**What is expected:** In the article on Sage Steele's suit against CAA, rewrite the stretch from "Steele’s suit against" through "Stiehm suing CAA." with every "allegedly" replaced by "reportedly".

═════ Selected extract

Upon returning to work following her suspension, she no longer was assigned to any of the high-profile gigs that she previously anchored including the New York City Marathon and the Rose Parade.

In April 2022, Steele sued ESPN and Disney. Her suit coincided with Disney waging its own high-profile free speech battle with Florida Gov. Ron DeSantis after filing a lawsuit in federal court that claimed the Republican retaliated against the company for opposing the state’s so-called “Don’t Say Gay” bill. DeSantis followed with a countersuit against Disney. (In January, a federal judge dismissed Disney’s lawsuit against DeSantis, and the two parties settled their respective lawsuits against one another in March.)

Steele exited ESPN in August after settling her suit with the sports network and Disney. Terms of that resolution were not disclosed. In March, Steele began working with Bill Maher and his Club Random Studios, which launched “The Sage Steele Show” as part of its growing portfolio of podcasts. Maher himself may or may not be feuding with CAA. That same month, The Hollywood Reporter reported that the “Real Time” host had dumped the agency after not being invited to partner Bryan Lourd’s Oscars party, but Puck disputed that report. Maher told Variety in March that Maher says “nothing has been decided” regarding his relationship with CAA. He still appears as a client on CAA Speakers’ website, but his IMDbPro entry no longer lists CAA among his representatives. (A CAA spokesperson says Maher remains a client.)

Steele’s suit against CAA comes on the heels of actress Julia Ormond suing the agency in October for allegedly enabling Harvey Weinstein’s sexual abuse. The Ormond case is referenced repeatedly in Steele’s suit as a similar instance of CAA allegedly putting its financial interests ahead of doing right by its clients. That complaint says Ormond informed her agents Lourd and Kevin Huvane that she was sexually assaulted by Weinstein, and they allegedly cautioned her from speaking out and later dropped her as a client. Steele’s suit also points to former clients like Terrence Howard, David Simon and Meredith Stiehm suing CAA.

Steele is being represented by high-profile Hollywood litigator Bryan Freedman, who is no stranger to legal brawls involving CAA. Freedman represented UTA against CAA when the latter sued the former when 11 agents defected from CAA to join UTA, an infamous incident in Hollywood annals dubbed the “midnight raid.” That four-year legal fight was resolved in 2019. Terms of the settlement were not disclosed. Freedman also reps four former CAA agents — Jack Whigham, Dave Bugliari, Michael Cooper and Mick Sullivan — who are in arbitration with the agency after leaving CAA to launch management company Range Media.

According to Steele’s complaint, she was forced to engage in “protracted and costly litigation” against ESPN, which could have been avoided had CAA advocated for her interests instead of telling her to apologize. The complaint also highlights a double standard that Steele believes she faced. “CAA could have insisted that ESPN treat Steele fairly and evenhandedly by taking the same stance on Steele’s comments that it had taken on countless other employees’ public political comments, many of which were far more controversial and took place on ESPN’s platforms, but were apparently deemed acceptable by ESPN because they reflected a left-wing perspective,” the suit says. “(For example, Elle Duncan and Malika Andrews (both represented by CAA, with Matt Kramer (Steele’s agent at the time of the relevant events) personally representing Andrews), were allowed and even encouraged to give their controversial political opinions on ESPN airtime, while facing no consequences whatsoever.) Any of these actions would have demonstrated that CAA was acting on Steele’s behalf and in her best interest.”

══════════
═════ Data

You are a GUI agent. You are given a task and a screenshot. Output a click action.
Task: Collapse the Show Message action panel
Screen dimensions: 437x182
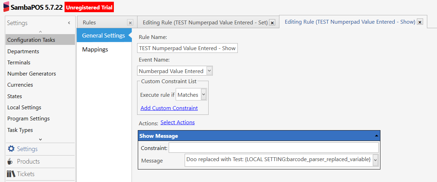click(x=376, y=136)
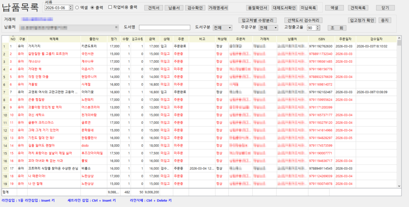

══════════

**Result of the exercise:**
Steele’s suit against CAA comes on the heels of actress Julia Ormond suing the agency in October for reportedly enabling Harvey Weinstein’s sexual abuse. The Ormond case is referenced repeatedly in Steele’s suit as a similar instance of CAA reportedly putting its financial interests ahead of doing right by its clients. That complaint says Ormond informed her agents Lourd and Kevin Huvane that she was sexually assaulted by Weinstein, and they reportedly cautioned her from speaking out and later dropped her as a client. Steele’s suit also points to former clients like Terrence Howard, David Simon and Meredith Stiehm suing CAA.